→ REQUIRED WORK
Reproduce each line of the material precisely.

→ DATA SECTION
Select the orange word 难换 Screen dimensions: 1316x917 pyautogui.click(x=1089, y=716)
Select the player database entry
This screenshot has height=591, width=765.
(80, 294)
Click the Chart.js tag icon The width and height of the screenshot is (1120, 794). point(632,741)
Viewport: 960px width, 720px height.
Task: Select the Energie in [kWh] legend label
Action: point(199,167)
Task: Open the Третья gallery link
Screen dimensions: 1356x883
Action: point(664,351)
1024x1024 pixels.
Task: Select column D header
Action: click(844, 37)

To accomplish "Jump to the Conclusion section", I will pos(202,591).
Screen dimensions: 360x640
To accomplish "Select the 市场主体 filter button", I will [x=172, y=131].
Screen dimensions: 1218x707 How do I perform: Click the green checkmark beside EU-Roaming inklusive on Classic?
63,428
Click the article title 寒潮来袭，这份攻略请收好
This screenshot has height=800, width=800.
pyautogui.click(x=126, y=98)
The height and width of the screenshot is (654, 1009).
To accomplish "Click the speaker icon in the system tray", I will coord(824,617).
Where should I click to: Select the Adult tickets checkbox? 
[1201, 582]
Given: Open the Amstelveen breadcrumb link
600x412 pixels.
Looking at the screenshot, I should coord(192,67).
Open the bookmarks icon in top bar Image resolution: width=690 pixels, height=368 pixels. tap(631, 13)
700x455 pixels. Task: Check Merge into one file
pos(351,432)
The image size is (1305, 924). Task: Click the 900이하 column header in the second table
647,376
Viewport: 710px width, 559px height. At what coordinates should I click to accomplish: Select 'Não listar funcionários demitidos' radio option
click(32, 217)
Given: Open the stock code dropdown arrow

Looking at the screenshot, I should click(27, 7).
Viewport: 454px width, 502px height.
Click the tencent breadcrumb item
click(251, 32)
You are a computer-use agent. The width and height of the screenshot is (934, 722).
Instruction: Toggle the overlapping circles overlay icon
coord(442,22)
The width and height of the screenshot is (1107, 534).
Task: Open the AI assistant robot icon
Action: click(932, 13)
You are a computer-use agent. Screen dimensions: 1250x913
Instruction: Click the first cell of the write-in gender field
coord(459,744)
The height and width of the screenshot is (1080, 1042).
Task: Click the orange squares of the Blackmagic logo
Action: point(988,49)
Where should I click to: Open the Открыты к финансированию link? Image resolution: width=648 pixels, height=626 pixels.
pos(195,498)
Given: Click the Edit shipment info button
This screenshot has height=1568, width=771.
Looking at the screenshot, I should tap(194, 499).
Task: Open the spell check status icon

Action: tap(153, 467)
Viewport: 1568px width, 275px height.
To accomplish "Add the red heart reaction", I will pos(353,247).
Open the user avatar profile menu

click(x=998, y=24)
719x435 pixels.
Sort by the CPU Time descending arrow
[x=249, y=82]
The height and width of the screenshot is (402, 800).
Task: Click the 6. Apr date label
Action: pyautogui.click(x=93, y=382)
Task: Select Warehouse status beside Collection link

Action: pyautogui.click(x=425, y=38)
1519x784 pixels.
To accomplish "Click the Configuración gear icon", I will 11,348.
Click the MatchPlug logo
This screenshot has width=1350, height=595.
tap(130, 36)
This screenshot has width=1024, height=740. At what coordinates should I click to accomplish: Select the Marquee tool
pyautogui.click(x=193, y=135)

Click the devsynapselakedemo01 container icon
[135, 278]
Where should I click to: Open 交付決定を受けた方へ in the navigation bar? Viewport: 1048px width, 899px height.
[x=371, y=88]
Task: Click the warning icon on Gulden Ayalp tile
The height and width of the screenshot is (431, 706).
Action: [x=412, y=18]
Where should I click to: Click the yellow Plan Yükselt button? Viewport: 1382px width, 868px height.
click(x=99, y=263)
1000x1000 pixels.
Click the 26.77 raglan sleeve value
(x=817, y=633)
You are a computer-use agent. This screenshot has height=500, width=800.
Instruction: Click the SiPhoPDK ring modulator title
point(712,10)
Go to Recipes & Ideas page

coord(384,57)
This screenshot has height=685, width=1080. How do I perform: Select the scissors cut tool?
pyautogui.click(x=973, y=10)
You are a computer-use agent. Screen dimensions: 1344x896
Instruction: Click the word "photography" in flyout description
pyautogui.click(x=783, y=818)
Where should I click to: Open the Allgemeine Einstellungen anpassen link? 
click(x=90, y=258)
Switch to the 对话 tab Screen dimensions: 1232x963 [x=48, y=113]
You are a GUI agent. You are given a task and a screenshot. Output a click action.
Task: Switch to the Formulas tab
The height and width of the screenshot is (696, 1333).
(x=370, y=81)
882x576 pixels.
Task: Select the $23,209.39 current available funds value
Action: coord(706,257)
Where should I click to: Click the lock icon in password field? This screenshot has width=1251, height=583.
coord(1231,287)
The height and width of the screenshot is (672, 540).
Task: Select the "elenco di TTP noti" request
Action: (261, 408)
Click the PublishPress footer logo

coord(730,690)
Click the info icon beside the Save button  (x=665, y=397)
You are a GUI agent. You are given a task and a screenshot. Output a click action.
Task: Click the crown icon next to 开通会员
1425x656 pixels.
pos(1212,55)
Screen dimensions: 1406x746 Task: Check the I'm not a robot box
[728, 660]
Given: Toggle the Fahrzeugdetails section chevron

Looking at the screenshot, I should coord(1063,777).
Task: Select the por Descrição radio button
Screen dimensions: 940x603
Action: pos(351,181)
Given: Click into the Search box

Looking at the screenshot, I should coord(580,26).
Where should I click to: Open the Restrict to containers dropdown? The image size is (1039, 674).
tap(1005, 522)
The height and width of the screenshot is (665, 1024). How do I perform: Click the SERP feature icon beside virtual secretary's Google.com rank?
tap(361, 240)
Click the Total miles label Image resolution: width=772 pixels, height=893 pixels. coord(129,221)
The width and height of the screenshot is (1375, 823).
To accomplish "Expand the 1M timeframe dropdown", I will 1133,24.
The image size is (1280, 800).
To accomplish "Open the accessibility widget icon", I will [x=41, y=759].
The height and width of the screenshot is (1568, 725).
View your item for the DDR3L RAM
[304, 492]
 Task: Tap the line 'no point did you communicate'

→ COMPLETED EXERCISE
Select the orange word 难换 Screen dimensions: 1316x917 pyautogui.click(x=1089, y=716)
Select the player database entry
This screenshot has height=591, width=765.
(80, 294)
Click the Chart.js tag icon The width and height of the screenshot is (1120, 794). point(632,741)
Viewport: 960px width, 720px height.
Task: Select the Energie in [kWh] legend label
Action: point(199,167)
Task: Open the Третья gallery link
Screen dimensions: 1356x883
Action: point(664,351)
1024x1024 pixels.
Task: Select column D header
Action: click(844, 37)

To accomplish "Jump to the Conclusion section", I will pos(202,591).
Screen dimensions: 360x640
To accomplish "Select the 市场主体 filter button", I will [x=172, y=131].
Screen dimensions: 1218x707 How do I perform: Click the green checkmark beside EU-Roaming inklusive on Classic?
63,428
Click the article title 寒潮来袭，这份攻略请收好
This screenshot has height=800, width=800.
pyautogui.click(x=126, y=98)
The height and width of the screenshot is (654, 1009).
To accomplish "Click the speaker icon in the system tray", I will coord(824,617).
Where should I click to: Select the Adult tickets checkbox? 
[1201, 582]
Given: Open the Amstelveen breadcrumb link
600x412 pixels.
Looking at the screenshot, I should coord(192,67).
Open the bookmarks icon in top bar Image resolution: width=690 pixels, height=368 pixels. tap(631, 13)
700x455 pixels. Task: Check Merge into one file
pos(351,432)
The image size is (1305, 924). Task: Click the 900이하 column header in the second table
647,376
Viewport: 710px width, 559px height. At what coordinates should I click to accomplish: Select 'Não listar funcionários demitidos' radio option
click(32, 217)
Given: Open the stock code dropdown arrow

Looking at the screenshot, I should click(27, 7).
Viewport: 454px width, 502px height.
Click the tencent breadcrumb item
click(251, 32)
You are a computer-use agent. The width and height of the screenshot is (934, 722).
Instruction: Toggle the overlapping circles overlay icon
coord(442,22)
The width and height of the screenshot is (1107, 534).
Task: Open the AI assistant robot icon
Action: click(932, 13)
You are a computer-use agent. Screen dimensions: 1250x913
Instruction: Click the first cell of the write-in gender field
coord(459,744)
The height and width of the screenshot is (1080, 1042).
Task: Click the orange squares of the Blackmagic logo
Action: point(988,49)
Where should I click to: Open the Открыты к финансированию link? Image resolution: width=648 pixels, height=626 pixels.
pos(195,498)
Given: Click the Edit shipment info button
This screenshot has height=1568, width=771.
Looking at the screenshot, I should tap(194, 499).
Task: Open the spell check status icon

Action: tap(153, 467)
Viewport: 1568px width, 275px height.
To accomplish "Add the red heart reaction", I will pos(353,247).
Open the user avatar profile menu

click(x=998, y=24)
719x435 pixels.
Sort by the CPU Time descending arrow
[x=249, y=82]
The height and width of the screenshot is (402, 800).
Task: Click the 6. Apr date label
Action: pyautogui.click(x=93, y=382)
Task: Select Warehouse status beside Collection link

Action: pyautogui.click(x=425, y=38)
1519x784 pixels.
To accomplish "Click the Configuración gear icon", I will 11,348.
Click the MatchPlug logo
This screenshot has width=1350, height=595.
tap(130, 36)
This screenshot has width=1024, height=740. At what coordinates should I click to accomplish: Select the Marquee tool
pyautogui.click(x=193, y=135)

Click the devsynapselakedemo01 container icon
[135, 278]
Where should I click to: Open 交付決定を受けた方へ in the navigation bar? Viewport: 1048px width, 899px height.
[x=371, y=88]
Task: Click the warning icon on Gulden Ayalp tile
The height and width of the screenshot is (431, 706).
Action: [x=412, y=18]
Where should I click to: Click the yellow Plan Yükselt button? Viewport: 1382px width, 868px height.
click(x=99, y=263)
1000x1000 pixels.
Click the 26.77 raglan sleeve value
(x=817, y=633)
You are a computer-use agent. This screenshot has height=500, width=800.
Instruction: Click the SiPhoPDK ring modulator title
point(712,10)
Go to Recipes & Ideas page

coord(384,57)
This screenshot has height=685, width=1080. How do I perform: Select the scissors cut tool?
pyautogui.click(x=973, y=10)
You are a computer-use agent. Screen dimensions: 1344x896
Instruction: Click the word "photography" in flyout description
pyautogui.click(x=783, y=818)
Where should I click to: Open the Allgemeine Einstellungen anpassen link? 
click(x=90, y=258)
Switch to the 对话 tab Screen dimensions: 1232x963 [x=48, y=113]
You are a GUI agent. You are given a task and a screenshot. Output a click action.
Task: Switch to the Formulas tab
The height and width of the screenshot is (696, 1333).
(x=370, y=81)
882x576 pixels.
Task: Select the $23,209.39 current available funds value
Action: coord(706,257)
Where should I click to: Click the lock icon in password field? This screenshot has width=1251, height=583.
coord(1231,287)
The height and width of the screenshot is (672, 540).
Task: Select the "elenco di TTP noti" request
Action: (261, 408)
Click the PublishPress footer logo

coord(730,690)
Click the info icon beside the Save button  (x=665, y=397)
You are a GUI agent. You are given a task and a screenshot. Output a click action.
Task: Click the crown icon next to 开通会员
1425x656 pixels.
pos(1212,55)
Screen dimensions: 1406x746 Task: Check the I'm not a robot box
[728, 660]
Given: Toggle the Fahrzeugdetails section chevron

Looking at the screenshot, I should coord(1063,777).
Task: Select the por Descrição radio button
Screen dimensions: 940x603
Action: pos(351,181)
Given: Click into the Search box

Looking at the screenshot, I should coord(580,26).
Where should I click to: Open the Restrict to containers dropdown? The image size is (1039, 674).
tap(1005, 522)
The height and width of the screenshot is (665, 1024). How do I perform: Click the SERP feature icon beside virtual secretary's Google.com rank?
tap(361, 240)
Click the Total miles label Image resolution: width=772 pixels, height=893 pixels. coord(129,221)
The width and height of the screenshot is (1375, 823).
To accomplish "Expand the 1M timeframe dropdown", I will 1133,24.
The image size is (1280, 800).
To accomplish "Open the accessibility widget icon", I will [x=41, y=759].
The height and width of the screenshot is (1568, 725).
View your item for the DDR3L RAM
[304, 492]
 Task: Tap the line 'no point did you communicate'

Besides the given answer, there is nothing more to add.